Starting on Tuesday, Yelp will place a consumer notice on crisis pregnancy centers informing users that the centers “provide limited medical services and may not have licensed medical professionals onsite,” the company revealed to Axios.

The San Francisco-based company, which runs the Yelp.com website that publishes crowd-sourced reviews of businesses, has been attempting to separate crisis pregnancy centers from abortion clinics on the platform since 2018.

The new, prominently-placed notice is only the latest move to do so. It will be applied to listings for both faith-based and non-faith-based crisis pregnancy centers.

Yelp has also recently recategorized thousands of providers as crisis pregnancy centers.

Many crisis pregnancy centers do not offer abortion services and offer women support and material resources instead.

“After learning about the misleading nature of crisis pregnancy centers back in 2018, I’m grateful Yelp stands behind these efforts to provide consumers with access to reliable information about reproductive health services,” Noorie Malik, Yelp’s Vice President of user operations, told Axios.

Susan B. Anthony Pro-Life America President Marjorie Dannenfelser slammed Yelp’s move in a statement, saying the “discriminatory labels” are meant to “scare women away” from getting the resources they need.

“Shame on Big Tech companies like Yelp for colluding with the abortion lobby in their war on compassionate pregnancy help,” Dannenfelser said.

“The abortion lobby meanwhile fights tooth and nail against women’s right to informed consent, including hearing their baby’s heartbeat or seeing an ultrasound,” she continued. “If Big Tech’s labels were truthful, they’d highlight all the real services pregnancy centers provide that Planned Parenthood and the abortion industry don’t, such as diapers, formula, clothing, strollers, parenting and childbirth classes, education and career help, and much more – typically free of charge.”

Passions have been high around abortion access since the weeks leading up to June 24, when the Supreme Court overturned Roe vs.
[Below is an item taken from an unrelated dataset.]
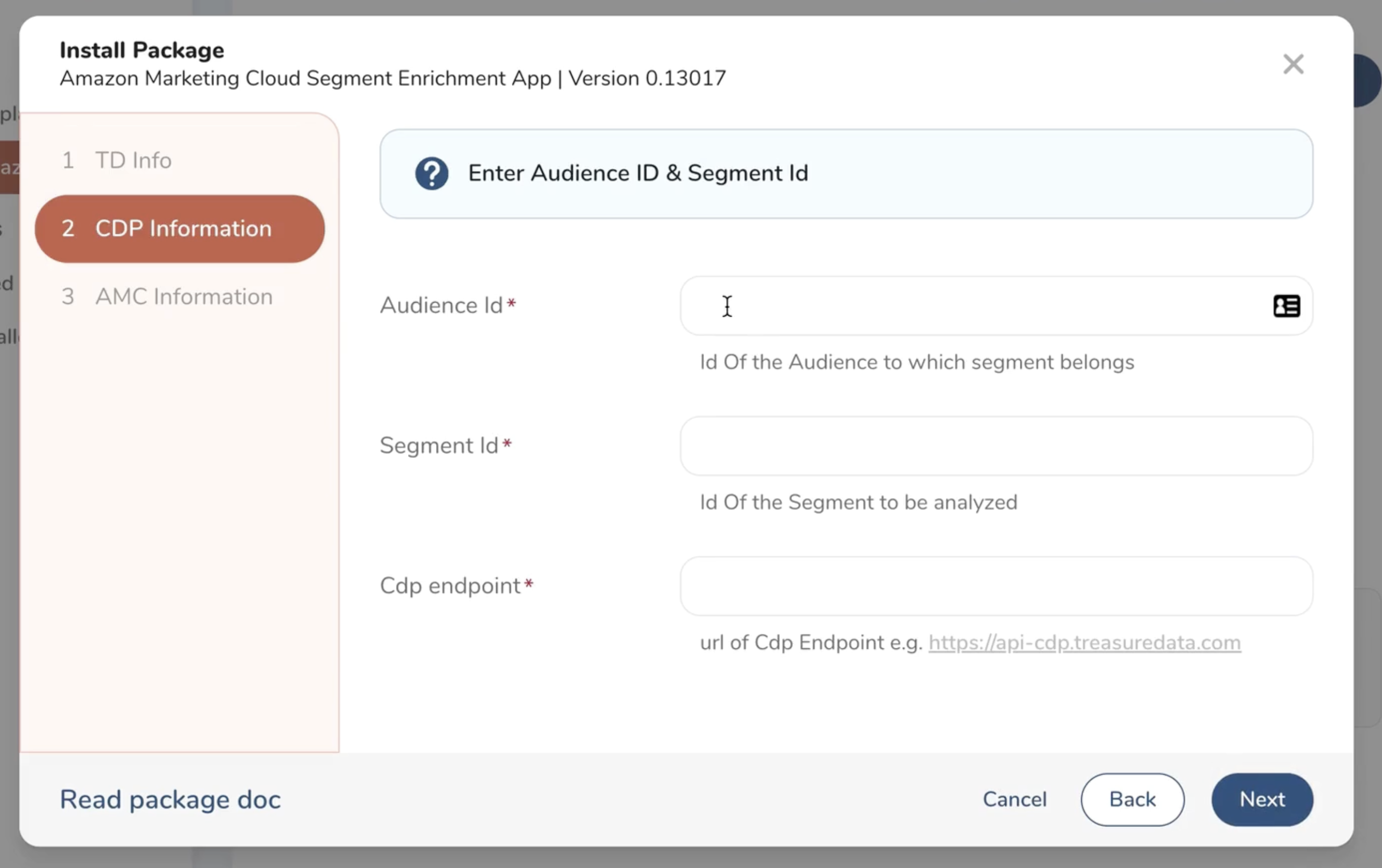Open the Read package doc link

coord(170,799)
Wade, the 1973 landmark decision that legalized abortion nationwide.

Less than a week after Roe was overturned, Google came under pressure from New York Attorney General Letitia James, who sent a letter urging the tech behemoth to make sure Google Maps searches for “abortion” do not bring up local crisis pregnancy centers.
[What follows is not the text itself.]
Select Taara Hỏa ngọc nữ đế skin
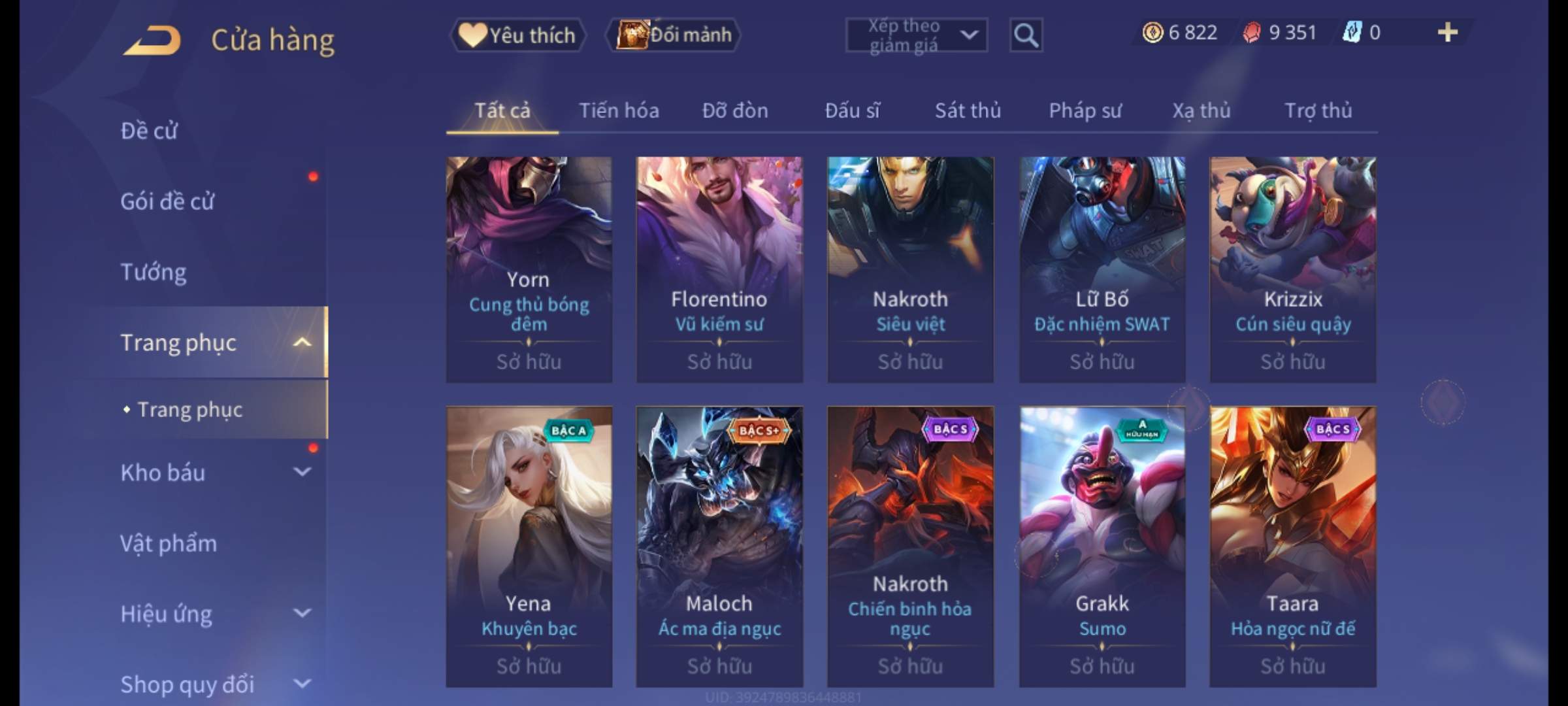This screenshot has width=1568, height=706. pos(1293,546)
About 64% of Americans, including 70% of Democrats, support publicly funding pregnancy centers, according to an 85 Fund poll conducted by CRC Research. When poll participants were shown what services pregnancy centers offer, 74% said they supported funding them.

Additionally, 80% of those polled said protesters who committed violence against pregnancy centers should be prosecuted to the fullest extent of the law, according to the poll.
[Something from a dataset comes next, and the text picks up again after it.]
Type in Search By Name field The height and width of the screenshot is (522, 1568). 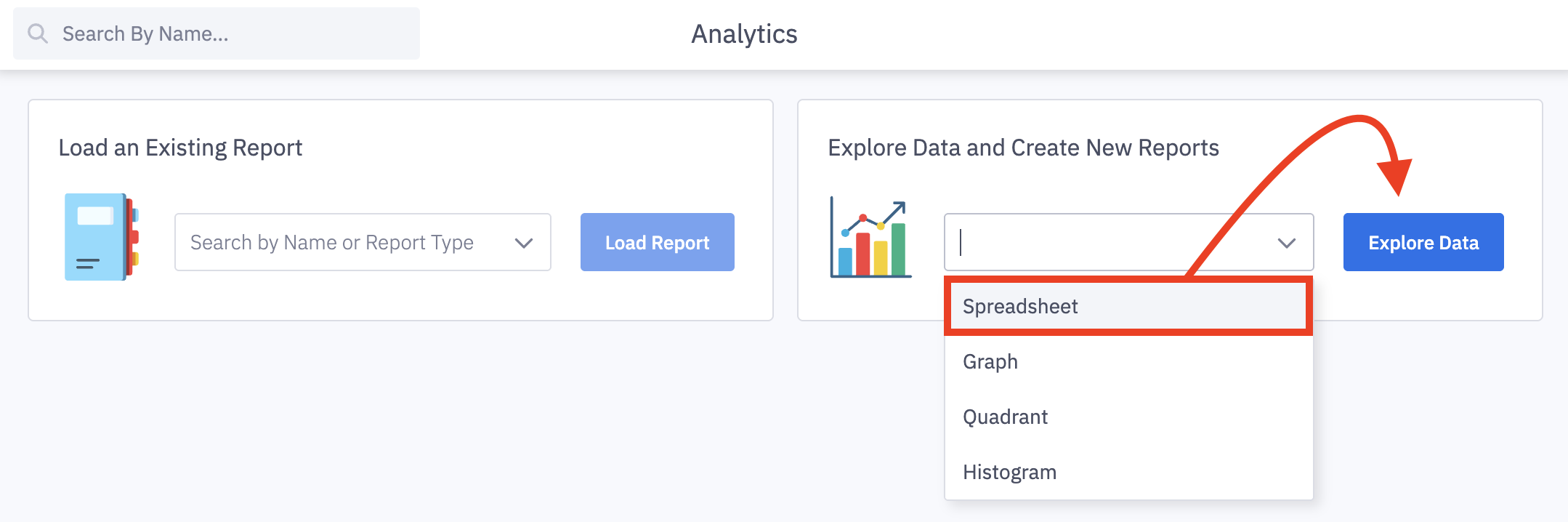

Both leading up to the Roe decision and following it, crisis pregnancy centers have been targeted with violence.

Days before the Roe decision, pro-abortion activists firebombed a crisis pregnancy center in Oregon.

“If abortions aren’t safe then you aren’t either,” read a message scrawled on the side of the offices of a pro-life organization in Wisconsin, which were firebombed on Mother’s Day.

A similar message was spray-painted on the sidewalk outside a Massachusetts crisis pregnancy center.

Perpetrators have also smashed windows and vandalized centers with red paint.

Currently, pregnancy centers and community-based health clinics outnumber Planned Parenthood clinics by 14 to 1 across the country.